41

2.2K 278 121
                                    

Harry benar-benar kacau, kehadiran orang tua dan keluarganya hanya mampu membuatnya melupakan Voldemort sesaat saja, dan saat Harry kembali sendirian semua bayangan tentang Voldemort kembali datang. Jane benar-benar risau dengan keadaan Harry, sejak kepulangannya September lalu Harry tampak lebih pendiam dari biasanya, putra manisnya bahkan tak akan bicara bila Jane atau Justin tak mengajaknya bicara.

Normalnya Harry akan bercerita mengenai bagaimana pengalamannya saat di Hogwarts, bagaimana Ravenclaw dapat mempertahankan piala rumah sejak tahun pertama hingga saat ini. Namun kali ini tidak, bahkan Harry cenderung dikelilingi aura kesedihan. Jane ingin putra manisnya kembali.

"Harry?" Jane menatap Harry dengan pandangan penuh khawatir, dia cemas setengah mati melihat putra manisnya terus saja menatap kosong ke arah jendela yang terbuka.

"Ceritakan apa yang membuat hati mu gundah, jangan kau pendam seorang diri. Mom akan sangat bersedia menjadi tempat mu berkeluh kesah, tempat mu bersandar saat kau mulai gentar, tempat mu berpegang saat kau mulai kehilangan arah, dan menjadi seseorang yang akan memberi mu nasehat saat diperlukan." Jane membelai rambut Harry penuh cinta, lalu mengecupnya dalam diam.

"Mom..."

"Ya?"

"Aku tak tahu harus mulai bercerita dari mana." Ucapnya dengan parau, air mata yang terus ditahannya kini tak lagi dapat terbendung, dan akhirnya mengalir deras membasahi pipi putihnya yang kini mulai kehilangan lemak bayi. Sejak hari itu, Harry mulai kehilangan selera makan, mungkin itu penyebab merosotnya berat badan Harry saat ini.

"Ceritakan apa yang ingin kau ceritakan, Mom tak akan memaksa mu untuk menceritakan semuanya." Jawabnya sembari terus membelai rambut halus putranya. Keduanya kini tengah duduk di atas tempat tidur dengan punggung yang bersandar di kepala ranjang, juga jangan lupakan keberadaan Aquila yang berbaring nyaman di atas lantai berbalut kain tebal.

"Aku mencintainya, Mom." Jane menganggukkan kepalanya, jadi semua sumber kekacauan Harry belakangan ini karena perihal cinta? Rupanya putranya sudah mulai dewasa dan mulai mengenal cinta.

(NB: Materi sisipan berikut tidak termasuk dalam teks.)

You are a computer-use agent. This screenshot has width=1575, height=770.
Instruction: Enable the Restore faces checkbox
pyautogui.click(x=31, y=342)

"Dia marah dan mengatakan bahwa kami berdua itu sangat berbeda. Dunia kami tak sama, dia mengakhiri semuanya secara pihak, dan memintaku pergi." Ucapan putrnya itu seketika membuat amarah Jane meluap. Beraninya keparat itu menyakiti putra manisnya!! Penyihir ataupun bukan, Jane akan pastikan bahwa pria itu akan menyesal seumur hidupnya.

"Lalu aku melihatnya, melihatnya bersama wanita lain sesaat setelah dia memintaku pergi." Harry selalu dihantui kejadian itu, di mana Voldemort seakan menikmati perlakuan Bellatrix yang menghamba padanya, saat wanita keparat itu menggesekkan pipi kotornya pada Voldemort, dan tatapan sayu sialan itu.

"Aku mencintainya, mom. Namun nampaknya rasaku sama sekali tak disambut baik olehnya." Harry kembali menatap kosong objek di balik jendela yang entah apa itu. Kenangan tentang Voldemort benar-benar membuatnya muak, muak karena dia masih saja berharap pada seseorang yang akan pernah mungkin menyambut baik perasaannya.

"Apakah dia teman sekolah mu?"

"Bukan Mom. Dia adalah seseorang yang tak pernah sekali pun terbayang di benakku sebagai satu-satunya orang yang mampu menyita seluruh atensiku." Harry menghembuskan nafasnya kala bayangan Voldemort melintas kembali di benaknya, Harry lelah baik fisik ataupun mental. Menyadari bahwa seseorang dia suka tidak lain dan tidak bukan adalah Voldemort seakan menarik paksa kesadarannya, menyadarkannya bahwa hubungan berdasarkan perbedaan ideologi tidak akan berjalan mulus.

"Aku mencintainya Mom. Namun di sisi lain aku tahu bahwa akan sangat sulit agar kami berdua bisa bersama, ego yang tinggi, dan segala obsesinya seakan menjadi dinding pemisah di antara kami berdua."